The electricity firm has been buoyed by a new hearing for an up to $400 million plan to develop irrigation canals and power stations alongside the Rakaia River.
TrustPower commercial operations general manager Chris O'Hara said the generator was looking forward to a fresh hearing from July 23 on proposed amendments to the Rakaia River National Water Conservation Order to sort out water rights.
The changes would allow TrustPower to more economically use the water in Lake Coleridge and the Rakaia River, O'Hara said.
The company would not use the Lake Coleridge power station for generation in the winter months, instead saving the water for use for irrigation in the months from October onwards each year, if it is allowed to go ahead.
TrustPower plans to spend between $300m and $400m on a staged project starting in five to six years based on irrigation demand.
This would include a canal built over three years from Lake Coleridge on the northern side of the Rakaia River with four to six small power stations generating a total of between 50 and 70 megawatts of electricity.
The electricity could power from 20,000 to 25,000 households, according to one estimate.

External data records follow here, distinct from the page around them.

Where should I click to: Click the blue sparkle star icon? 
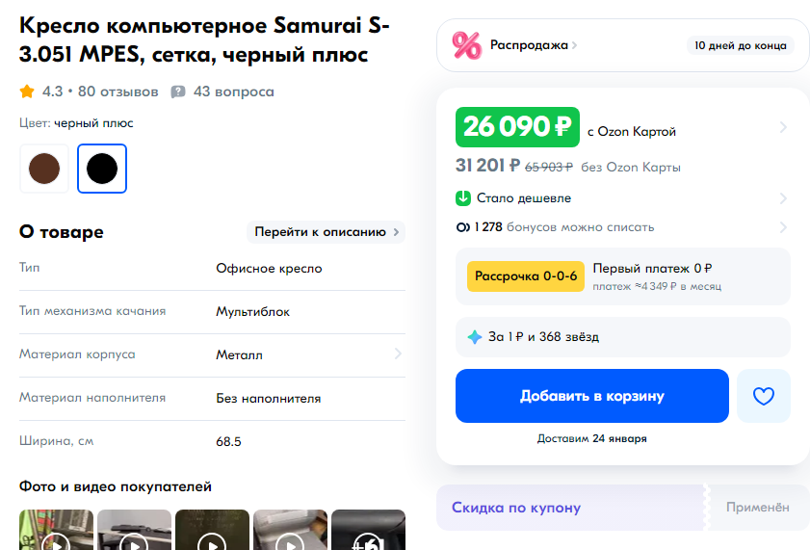pos(474,337)
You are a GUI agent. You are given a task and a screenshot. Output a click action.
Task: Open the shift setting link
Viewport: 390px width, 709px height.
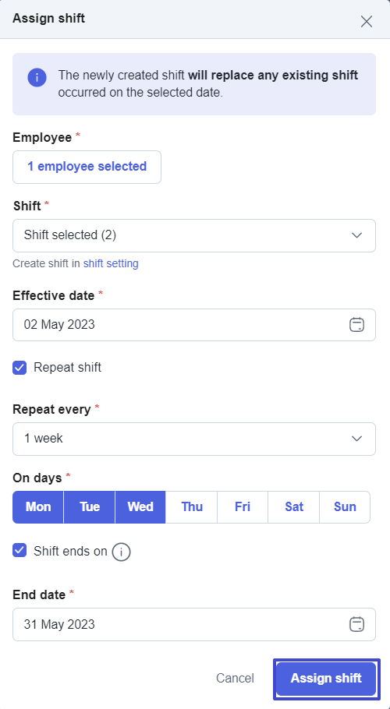coord(111,263)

The plan to increase irrigation and build new power stations at the expense of some winter generation would give TrustPower "a reasonable return on the investment", O'Hara said.
The July hearing, before commissioners Peter Salmon, Rau Kirikiri and Andrew Fenemor, would focus on hydrological evidence.
The new hearing dates are necessary because, Mike Bowden, one of the commissioners hearing the application, died. He has been replaced by Fenemor. Some of the material heard in the first section of the hearing will be used as part of the new hearing.
Environment Canterbury is overseeing the hearing and the commissioners will make a recommendation.
O'Hara said he expected a decision within a couple of months after the hearing and was "quietly confident" the canal and power station scheme would be approved.
O'Hara said TrustPower had already been in talks with potential customers, Barrhill Chertsey Irrigation (on the southern side of the Rakaia) and Central Plains Water (on the northern side), who were planning expanded irrigation.
CPL general manager Derek Crombie said TrustPower's scheme could provide about a third of Central Plains's river-based water needs in an average year.
CPL had consents for use of river water under higher flow conditions, but planned to use TrustPower water when river flows were lower.
CPL farmers had about 85,000 hectares of land of which about 60,000ha needed new or ongoing irrigation.
CPL had existing river and ground water rights but wanted to reduce its reliance on this water for environmental reasons.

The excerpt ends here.